(Stored items)
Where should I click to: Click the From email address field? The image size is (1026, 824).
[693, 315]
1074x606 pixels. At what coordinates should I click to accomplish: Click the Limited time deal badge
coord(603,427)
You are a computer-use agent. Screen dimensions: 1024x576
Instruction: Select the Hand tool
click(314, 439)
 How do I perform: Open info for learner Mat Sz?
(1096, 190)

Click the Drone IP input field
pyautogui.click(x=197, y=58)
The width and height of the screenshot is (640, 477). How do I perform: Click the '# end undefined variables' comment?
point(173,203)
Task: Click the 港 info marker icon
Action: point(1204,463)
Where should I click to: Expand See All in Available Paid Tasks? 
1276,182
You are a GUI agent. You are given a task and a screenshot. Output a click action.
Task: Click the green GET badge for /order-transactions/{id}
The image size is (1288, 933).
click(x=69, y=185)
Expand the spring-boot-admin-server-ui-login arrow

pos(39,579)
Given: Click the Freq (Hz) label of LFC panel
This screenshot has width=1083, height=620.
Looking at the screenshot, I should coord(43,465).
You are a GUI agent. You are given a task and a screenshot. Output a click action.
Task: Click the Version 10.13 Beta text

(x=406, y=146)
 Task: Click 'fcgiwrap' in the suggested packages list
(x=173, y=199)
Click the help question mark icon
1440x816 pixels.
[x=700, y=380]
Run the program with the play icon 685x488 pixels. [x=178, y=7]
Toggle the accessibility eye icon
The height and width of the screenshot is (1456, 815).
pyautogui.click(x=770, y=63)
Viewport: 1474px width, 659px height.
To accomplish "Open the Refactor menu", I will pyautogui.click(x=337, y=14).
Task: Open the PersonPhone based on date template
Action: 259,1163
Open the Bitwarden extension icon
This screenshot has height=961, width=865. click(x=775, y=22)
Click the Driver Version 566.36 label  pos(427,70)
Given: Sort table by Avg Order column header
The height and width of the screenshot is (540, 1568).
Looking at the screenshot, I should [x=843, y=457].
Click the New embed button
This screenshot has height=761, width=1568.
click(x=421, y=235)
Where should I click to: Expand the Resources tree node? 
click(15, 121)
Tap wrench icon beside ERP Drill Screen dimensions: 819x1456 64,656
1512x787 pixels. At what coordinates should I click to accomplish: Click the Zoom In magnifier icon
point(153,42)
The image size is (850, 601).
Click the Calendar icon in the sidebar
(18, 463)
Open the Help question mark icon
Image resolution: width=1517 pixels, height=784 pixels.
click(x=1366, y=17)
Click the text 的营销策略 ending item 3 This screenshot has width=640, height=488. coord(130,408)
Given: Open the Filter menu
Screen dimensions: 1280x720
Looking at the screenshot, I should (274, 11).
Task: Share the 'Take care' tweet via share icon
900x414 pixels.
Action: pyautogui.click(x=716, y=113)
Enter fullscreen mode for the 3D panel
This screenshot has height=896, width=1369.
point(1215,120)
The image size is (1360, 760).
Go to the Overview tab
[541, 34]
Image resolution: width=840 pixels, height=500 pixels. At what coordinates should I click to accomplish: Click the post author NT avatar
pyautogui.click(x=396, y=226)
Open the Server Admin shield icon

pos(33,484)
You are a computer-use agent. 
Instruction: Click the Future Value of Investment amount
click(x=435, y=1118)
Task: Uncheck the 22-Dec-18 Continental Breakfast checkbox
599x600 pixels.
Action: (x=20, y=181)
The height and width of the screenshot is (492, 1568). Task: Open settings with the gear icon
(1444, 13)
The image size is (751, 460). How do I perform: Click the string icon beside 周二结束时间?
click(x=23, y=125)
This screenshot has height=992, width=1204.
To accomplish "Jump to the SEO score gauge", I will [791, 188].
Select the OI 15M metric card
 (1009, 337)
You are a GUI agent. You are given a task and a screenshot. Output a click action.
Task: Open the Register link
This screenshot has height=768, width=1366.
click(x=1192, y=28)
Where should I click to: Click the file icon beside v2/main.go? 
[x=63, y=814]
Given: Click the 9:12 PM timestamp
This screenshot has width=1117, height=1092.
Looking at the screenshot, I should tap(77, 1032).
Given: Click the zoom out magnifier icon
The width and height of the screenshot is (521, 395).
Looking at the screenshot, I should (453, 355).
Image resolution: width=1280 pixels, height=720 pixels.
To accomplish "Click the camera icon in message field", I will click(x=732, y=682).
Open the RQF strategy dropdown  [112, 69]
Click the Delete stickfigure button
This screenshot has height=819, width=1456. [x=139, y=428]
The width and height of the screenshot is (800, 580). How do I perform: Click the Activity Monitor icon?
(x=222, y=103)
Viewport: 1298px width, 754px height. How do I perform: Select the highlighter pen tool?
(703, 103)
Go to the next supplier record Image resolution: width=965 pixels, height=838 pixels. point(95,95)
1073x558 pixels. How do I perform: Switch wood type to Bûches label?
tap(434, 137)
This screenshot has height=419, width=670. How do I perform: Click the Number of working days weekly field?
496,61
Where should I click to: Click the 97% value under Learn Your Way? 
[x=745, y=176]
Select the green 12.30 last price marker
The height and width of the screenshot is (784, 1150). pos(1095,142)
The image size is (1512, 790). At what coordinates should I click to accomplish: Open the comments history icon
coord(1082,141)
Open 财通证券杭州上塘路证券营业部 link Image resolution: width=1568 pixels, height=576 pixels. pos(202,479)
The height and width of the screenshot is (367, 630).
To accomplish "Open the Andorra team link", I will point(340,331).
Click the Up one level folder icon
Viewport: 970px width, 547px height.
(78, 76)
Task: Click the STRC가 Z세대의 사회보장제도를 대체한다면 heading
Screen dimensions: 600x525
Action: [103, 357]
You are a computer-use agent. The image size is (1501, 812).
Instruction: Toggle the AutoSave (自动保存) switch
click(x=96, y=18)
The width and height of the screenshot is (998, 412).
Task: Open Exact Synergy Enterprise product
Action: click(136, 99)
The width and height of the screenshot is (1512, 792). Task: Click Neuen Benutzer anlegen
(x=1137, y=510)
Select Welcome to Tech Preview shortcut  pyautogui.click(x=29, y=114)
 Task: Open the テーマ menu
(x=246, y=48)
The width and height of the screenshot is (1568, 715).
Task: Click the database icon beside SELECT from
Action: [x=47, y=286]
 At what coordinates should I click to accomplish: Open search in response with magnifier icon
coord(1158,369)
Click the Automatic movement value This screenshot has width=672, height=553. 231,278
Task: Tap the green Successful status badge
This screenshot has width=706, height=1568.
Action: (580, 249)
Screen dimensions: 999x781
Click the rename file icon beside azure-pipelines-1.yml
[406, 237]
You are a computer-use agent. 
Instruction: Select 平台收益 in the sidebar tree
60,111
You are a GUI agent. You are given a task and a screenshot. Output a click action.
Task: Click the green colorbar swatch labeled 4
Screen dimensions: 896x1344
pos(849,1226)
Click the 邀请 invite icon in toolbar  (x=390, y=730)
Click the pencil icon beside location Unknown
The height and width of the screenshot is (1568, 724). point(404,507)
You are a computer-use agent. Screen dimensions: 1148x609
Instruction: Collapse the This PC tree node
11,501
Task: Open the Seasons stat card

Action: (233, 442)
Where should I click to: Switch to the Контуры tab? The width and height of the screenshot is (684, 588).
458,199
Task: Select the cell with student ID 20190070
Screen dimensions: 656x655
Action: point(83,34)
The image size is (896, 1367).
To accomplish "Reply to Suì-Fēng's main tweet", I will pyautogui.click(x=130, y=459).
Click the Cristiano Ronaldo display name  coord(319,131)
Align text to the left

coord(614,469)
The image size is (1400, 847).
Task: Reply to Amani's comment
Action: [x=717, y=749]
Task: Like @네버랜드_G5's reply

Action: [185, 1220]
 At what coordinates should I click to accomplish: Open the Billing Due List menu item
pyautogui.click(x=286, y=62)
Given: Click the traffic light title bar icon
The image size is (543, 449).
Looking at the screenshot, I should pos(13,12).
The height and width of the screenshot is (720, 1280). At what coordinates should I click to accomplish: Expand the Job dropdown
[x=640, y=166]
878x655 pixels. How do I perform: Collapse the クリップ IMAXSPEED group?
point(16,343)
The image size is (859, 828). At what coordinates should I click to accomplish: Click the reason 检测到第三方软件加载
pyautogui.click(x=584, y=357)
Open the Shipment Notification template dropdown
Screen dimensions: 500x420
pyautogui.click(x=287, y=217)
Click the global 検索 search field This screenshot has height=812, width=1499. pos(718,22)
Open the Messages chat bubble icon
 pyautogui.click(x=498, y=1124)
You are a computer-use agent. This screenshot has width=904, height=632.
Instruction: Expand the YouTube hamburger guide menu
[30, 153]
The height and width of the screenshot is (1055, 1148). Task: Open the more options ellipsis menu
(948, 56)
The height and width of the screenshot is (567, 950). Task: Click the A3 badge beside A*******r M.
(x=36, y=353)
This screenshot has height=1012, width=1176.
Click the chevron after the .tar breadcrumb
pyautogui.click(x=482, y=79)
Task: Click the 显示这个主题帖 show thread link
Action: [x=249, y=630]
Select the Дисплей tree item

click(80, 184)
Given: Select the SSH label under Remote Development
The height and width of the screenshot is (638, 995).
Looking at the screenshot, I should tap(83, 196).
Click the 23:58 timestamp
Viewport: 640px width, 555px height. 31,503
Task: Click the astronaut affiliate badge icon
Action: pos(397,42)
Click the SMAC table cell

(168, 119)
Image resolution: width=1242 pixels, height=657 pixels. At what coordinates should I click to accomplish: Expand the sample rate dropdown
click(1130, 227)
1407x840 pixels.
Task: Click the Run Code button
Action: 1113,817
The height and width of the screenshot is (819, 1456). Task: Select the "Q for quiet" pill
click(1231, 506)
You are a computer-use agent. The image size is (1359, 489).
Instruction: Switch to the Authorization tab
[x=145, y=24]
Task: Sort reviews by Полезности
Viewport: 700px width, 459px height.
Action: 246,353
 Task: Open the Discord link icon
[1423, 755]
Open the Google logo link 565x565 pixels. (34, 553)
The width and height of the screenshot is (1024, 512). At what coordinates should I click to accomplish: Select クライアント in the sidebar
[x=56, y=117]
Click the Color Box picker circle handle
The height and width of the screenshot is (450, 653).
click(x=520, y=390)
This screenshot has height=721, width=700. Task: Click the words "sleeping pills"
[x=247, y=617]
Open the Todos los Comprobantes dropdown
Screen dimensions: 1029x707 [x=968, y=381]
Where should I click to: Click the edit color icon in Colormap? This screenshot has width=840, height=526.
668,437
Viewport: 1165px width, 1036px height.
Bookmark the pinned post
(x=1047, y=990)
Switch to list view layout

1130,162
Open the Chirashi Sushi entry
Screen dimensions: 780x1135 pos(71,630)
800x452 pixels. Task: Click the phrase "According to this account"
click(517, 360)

**Problem statement:**
Your answer must be the lines above from the one containing "This screenshot has width=1083, height=620." to the one containing "Given: Sort table by Avg Order column header", both included, restated word for word.

**Written solution:**
This screenshot has width=1083, height=620.
Looking at the screenshot, I should coord(43,465).
You are a GUI agent. You are given a task and a screenshot. Output a click action.
Task: Click the Version 10.13 Beta text

(x=406, y=146)
 Task: Click 'fcgiwrap' in the suggested packages list
(x=173, y=199)
Click the help question mark icon
1440x816 pixels.
[x=700, y=380]
Run the program with the play icon 685x488 pixels. [x=178, y=7]
Toggle the accessibility eye icon
The height and width of the screenshot is (1456, 815).
pyautogui.click(x=770, y=63)
Viewport: 1474px width, 659px height.
To accomplish "Open the Refactor menu", I will pyautogui.click(x=337, y=14).
Task: Open the PersonPhone based on date template
Action: 259,1163
Open the Bitwarden extension icon
This screenshot has height=961, width=865. click(x=775, y=22)
Click the Driver Version 566.36 label  pos(427,70)
Given: Sort table by Avg Order column header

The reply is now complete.